Collected data
-*-

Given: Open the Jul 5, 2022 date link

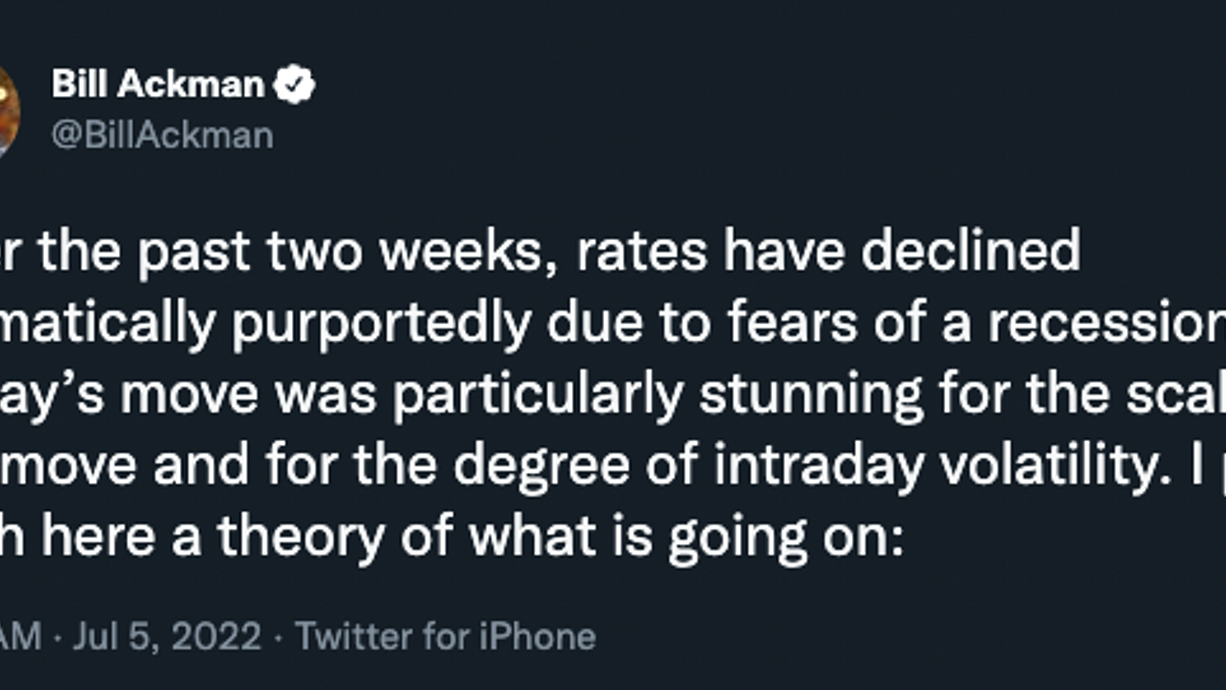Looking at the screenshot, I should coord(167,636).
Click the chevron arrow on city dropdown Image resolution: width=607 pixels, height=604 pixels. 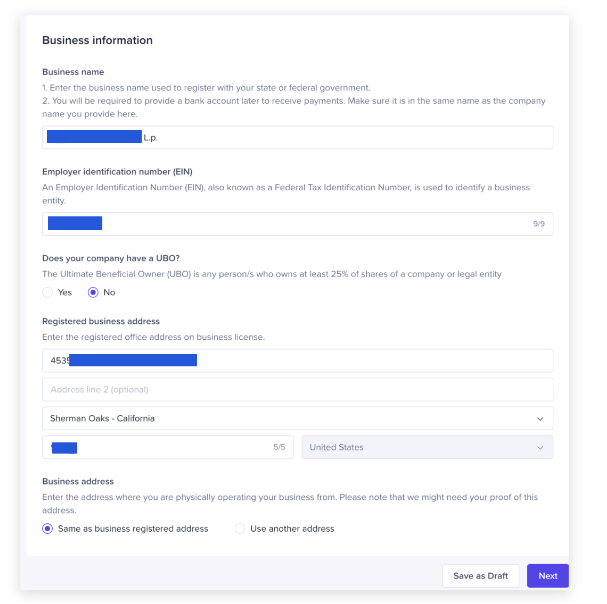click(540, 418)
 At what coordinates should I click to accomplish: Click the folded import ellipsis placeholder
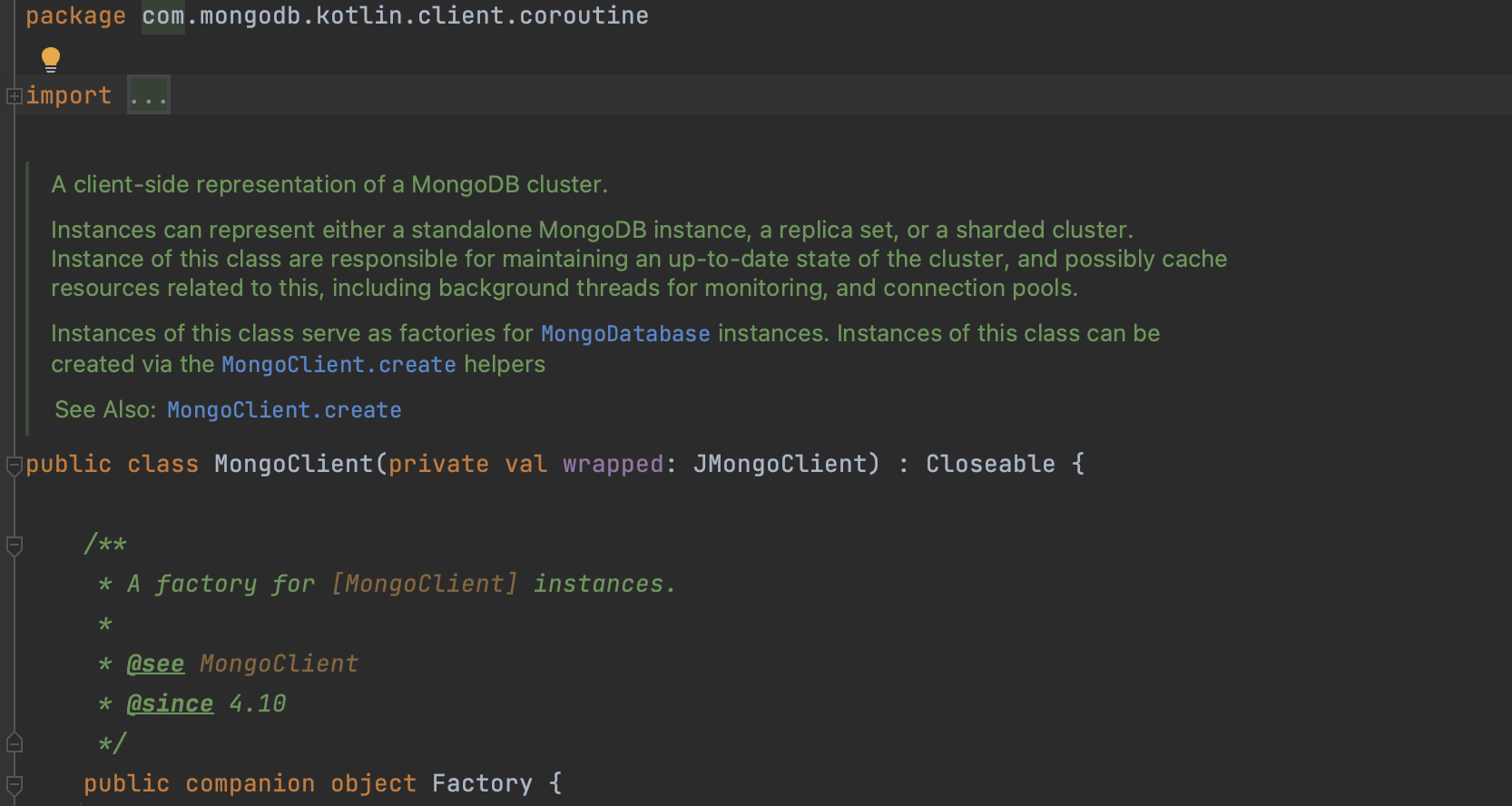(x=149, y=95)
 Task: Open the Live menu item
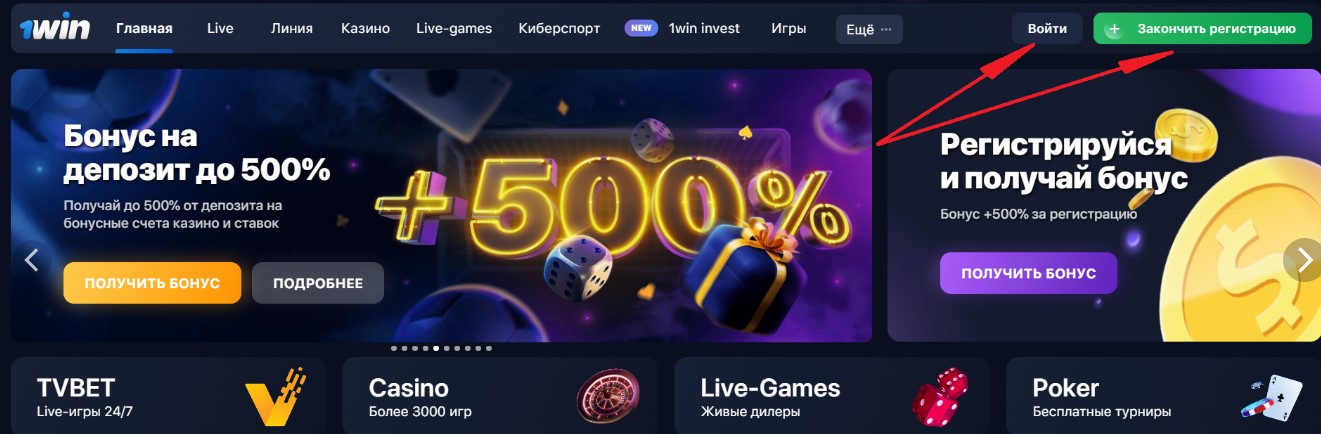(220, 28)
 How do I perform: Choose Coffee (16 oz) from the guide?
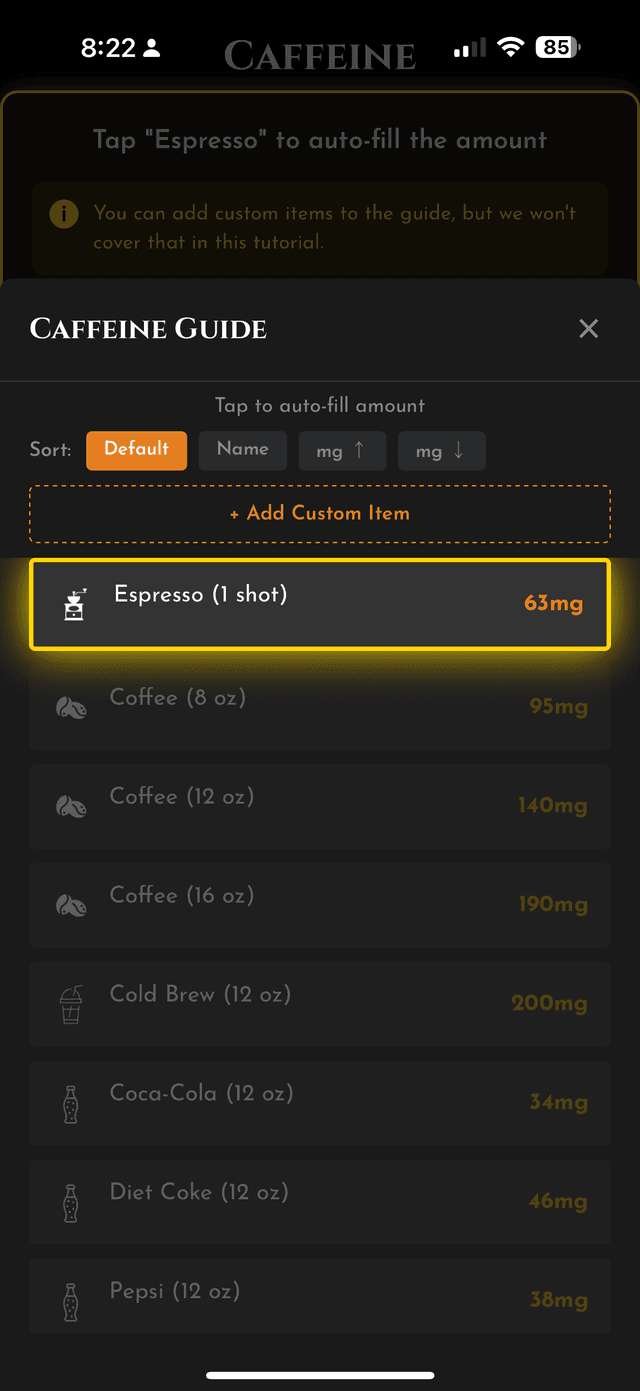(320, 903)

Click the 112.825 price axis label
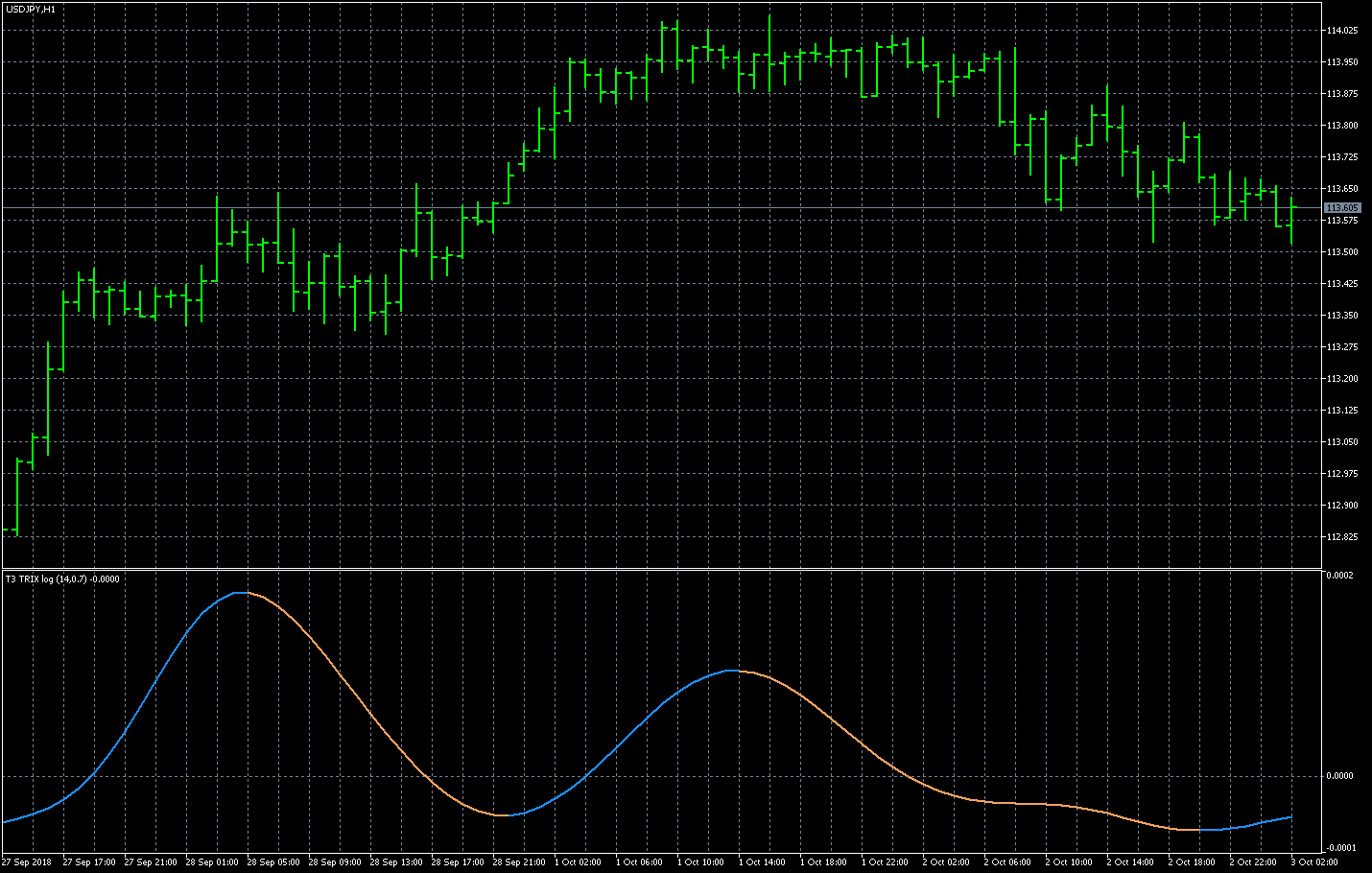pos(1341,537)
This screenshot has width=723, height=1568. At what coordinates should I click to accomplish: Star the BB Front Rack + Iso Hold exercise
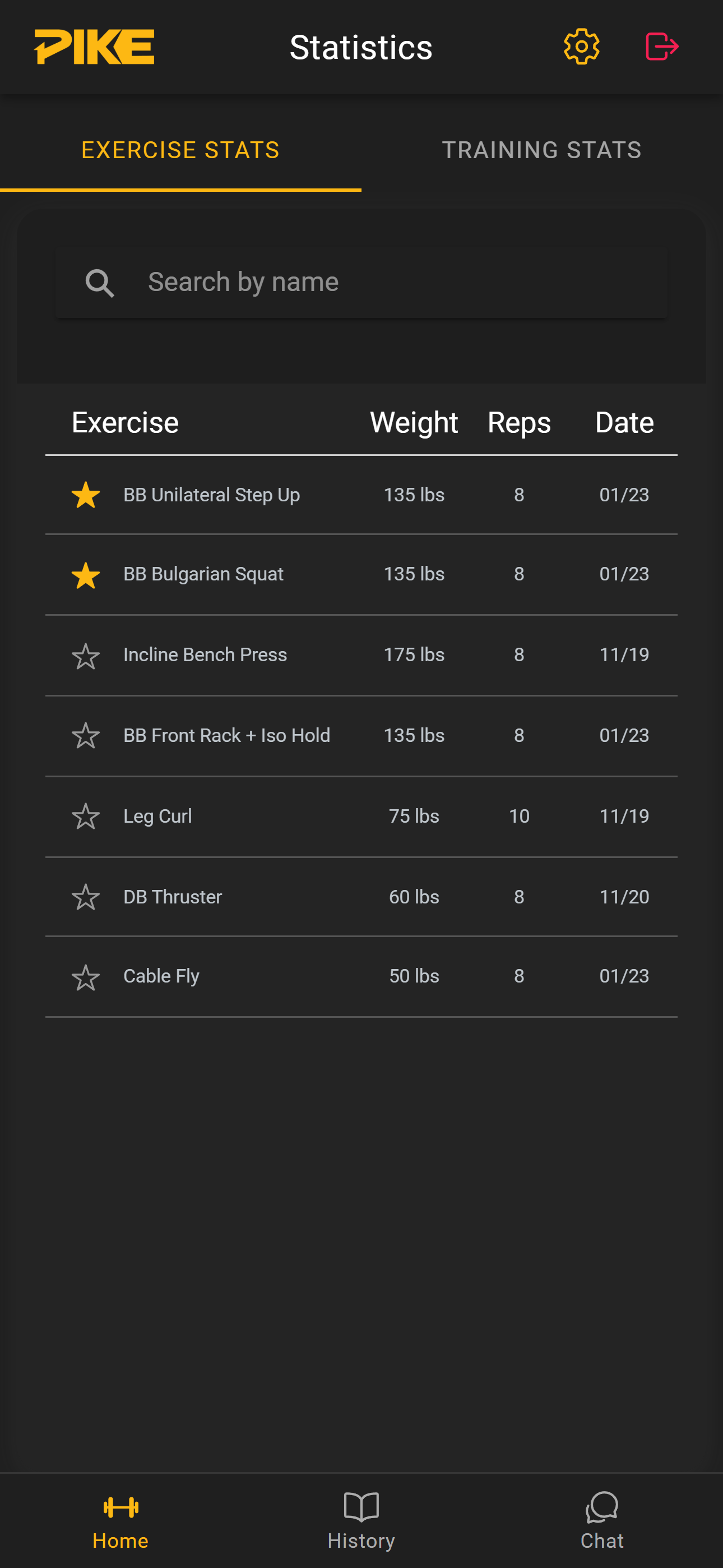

-*-

Starting at the line that contains "How do I perform: Choose", please write out each line through the last line of the data, both ends included, and keep pictures out of the copy.

 How do I perform: Choose Coffee (16 oz) from the guide?
(320, 903)

Click the 112.825 price axis label
pos(1341,537)
This screenshot has width=723, height=1568. At what coordinates should I click to accomplish: Star the BB Front Rack + Iso Hold exercise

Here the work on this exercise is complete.